En un par de años se cumplirán los 110 años del nacimiento de Errol Flynn (Tasmania, Australia, 1909-Vancouver, Canadá, 1959), cuya garbosa versión en carne y hueso (“y un pedazo de pescuezo”, decíamos los niños del Colegio Madrid) solo vivió los únicos cincuenta años de su vida doblemente aureolada de fama y de escándalo. Actuó en una sesentena de películas, es decir de sueños fílmicos reiterados en las pantallas donde se reunían “todas las miradas de todos los ojos” (decía Apollinaire). Frecuentemente bajo la certera mano directora de Michael Curtiz o la de Raoul Walsh, el actor atleta y dandi ponía en pie la imagen del gran héroe aventurero que hacía vibrar al público con las múltiples variantes de un casi inalterado prototipo.

Errol, el garboso y siempre sonriente galán aventurero que niños y muchachos soñábamos ser, fue espadachín en el Londres eduardiano (El príncipe y el mendigo), fue el legendario jefe de los bandidos-guerrilleros de Sherwood Forest (Las aventuras de Robin Hood), fue capitán corsario en los mares ingleses disputados por los españoles y otros rivales imperialistas (El capitán Sangre, El halcón de los mares), fue lancero británico en la India colonial (La carga de la brigada ligera), fue cowboy y sheriff en los violentos villorrios del Oeste estadunidense (Dodge City), fue maestro espadachín en la corte española (Aventuras de Don Juan), fue el muy idealizado general Custer, goloso de las cebollas a la crema y guerrero a caballo, que sucumbía acribillado por un cerco de indios (la sublime Murieron con las botas puestas), fue el héroe inglés o estadunidense filtrado en algún país europeo para liberar del yugo nazi a todo el continente (Desperate Journey, Northern Pursuit), fue el hidalgo boxeador Jim Corbett (Gentleman Jim), fue el esforzado y valiente cabecilla de paratroopers que guerreaba o guerrilleaba en la jungla ocupada por los japoneses (Aventuras en Birmania) y fue gran personaje hemingwayano en Y ahora sale el sol. Y durante más o menos quince años (que en el pasajero cine es una eternidad) fue un superastro en el big parade de Hollywood y el irremplazable Príncipe de la Aventura.

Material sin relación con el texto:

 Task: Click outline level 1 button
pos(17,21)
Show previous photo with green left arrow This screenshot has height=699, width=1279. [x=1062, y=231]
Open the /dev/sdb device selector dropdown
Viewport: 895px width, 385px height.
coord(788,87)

Al hombre que tantas veces sonreía con la espada entre los dientes la muerte lo sorprendió en formato de crisis cardiaca cuando, alcohólico, enfermo, envejecido pero aún de elegante bigotillo, trabajosamente se desempeñaba en inmerecidas películas de tercera categoría, la última de las cuales fue un barato bodrio de apenas 68 minutos titulado Cuban Rebel Girls, en el cual combatía en Sierra Maestra portando el brazalete del M-26 de julio. Pero de ese astro marchito por la decadencia, los vicios y la enfermedad nos queda su refulgente fantasma en las pantallas de televisión, en los videos, en las añorantes sesiones de cineclub que pasan y repasan una selecta porción de películas de su periodo de adorado astro dorado. Y nos queda el fantasma muy vivo del peleador dandi de leve sonrisa bajo el fino bigotillo, el eterno galán de damas dotadas con el reiterado rostro de Olivia de Havilland (quien fue su amada y amorosa en no menos de nueve filmes entre los más épicos, románticos y vistosos de su filmografía).

De todos los héroes del cine épico que nos ha dado la gran “fábrica de sueños” de Hollywood, desde el Douglas Fairbanks del silencioso Robin de los bosques al Harrison Ford de la sonora y colorida tetralogía Indiana Jones, Errol Flynn es el que con más galanura portó el ondulante penacho de Príncipe de la Aventura. Y aún es el airoso héroe de los sueños vividos en las gloriosas, las inmortales hazañas ahora revividas en las (a veces) nostálgicas pantallas de cristal de la televisión.